Dagegen ist das Hessenquiz der 100 Fragen eine Fortbildungsmaßnahme für Günter-Jauch-Kandidaten. Will man in der PISA-Bildungswüste durch gezielte Aufnahme der Doofen einer Übersteigerung des Allgemeinbildungsniveaus vorbeugen? Grad’ will ich erklären, wie lange der Dreißigjährige Krieg gedauert hat, da lese ich No. 18: „Welches Ereignis fand am 20. Juli 1944 statt?“ (Ob es wohl diese Sache vom 20. Juli war?) - Gegenfrage: Was passierte in gut katholischen Bundesländern vom 4. bis 15. Oktober 1582? Haha, reingefallen: nichts. Um das Schalttagchaos zu beseitigen, sagte Papst Gregor XIII. für diesen Zeitraum alle Termine ab, weshalb Dichter Logau den Protestanten verhieß: „Zwölf Tage soll eher in Himmel kummen, / wer neuen Kalender hat angenummen!” Immer wieder liest man sogar, 297 Jahre aus der goldenen karolingischen Ära (bis zur Regierungszeit Karls des Einfältigen) seien von den Kirchenchronisten frei erfunden ... No. 9: „Was verstehen Sie unter dem Begriff ‚Reformation‘ und wer hat sie eingeleitet?” Das war bestimmt dieser Kanzler mit dem Reformstau, na, wie hieß er gleich, bei der Christiansen hat er auch dauernd rumgequäkt!

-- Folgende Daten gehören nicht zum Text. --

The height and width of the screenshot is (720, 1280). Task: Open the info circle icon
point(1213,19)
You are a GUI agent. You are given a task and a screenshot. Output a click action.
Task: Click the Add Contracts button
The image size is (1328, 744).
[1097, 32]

Mich erinnert’s an Preisausschreiben in der Markenwerbung. Da wird nach „Sowieso“ gefragt, derselbe Name hundertmal genannt, anschließend soll der dressierte Kunde das Lösungwort ergänzen: „S.w..eso“, kapiert? Als Preis winkt ein Gratispröbchen 76-er Dioxin aus dem norditalienischen Chemiereaktor, nicht teilnahmeberechtigt sind Angehörige des Unternehmens und der Redakteur der Rätselseite, der Rechtsweg ist ausgeschlossen. - Laut Frage No. 81 „gelten” z. B. der hessische Landsmann Goethe und der aus Württemberg geflüchtete, in Rheinland-Pfalz und Thüringen Asyl suchende Schiller „als Deutschlands berühmteste Dichter”; jedenfalls nach Hörensagen der Deutschländermacher. „Nennen Sie jeweils ein Werk der beiden Dichter!“ Und 50 % der Antwort stehen zwei Hausnummern weiter: „Welcher Deutsche komponierte in seiner 9. Sinfonie am Schluss die berühmte ‚Ode an die Freude‘?“ Come on, Chuck, the one you and John Lennon once rolled over ... Aber Moment mal, hatte Beethoven nicht längst die österreichische Staatsbürgerschaft beantragt, als er die Neunte notierte? So wie der Schauspieler mit Hitlerbärtchen und überschnappender Bruno-Ganz-Keifstimme, der gar keinen Personalausweis hatte, im Nachhinein für einen Deutschen gehalten wird. Ehrenhalber sozusagen.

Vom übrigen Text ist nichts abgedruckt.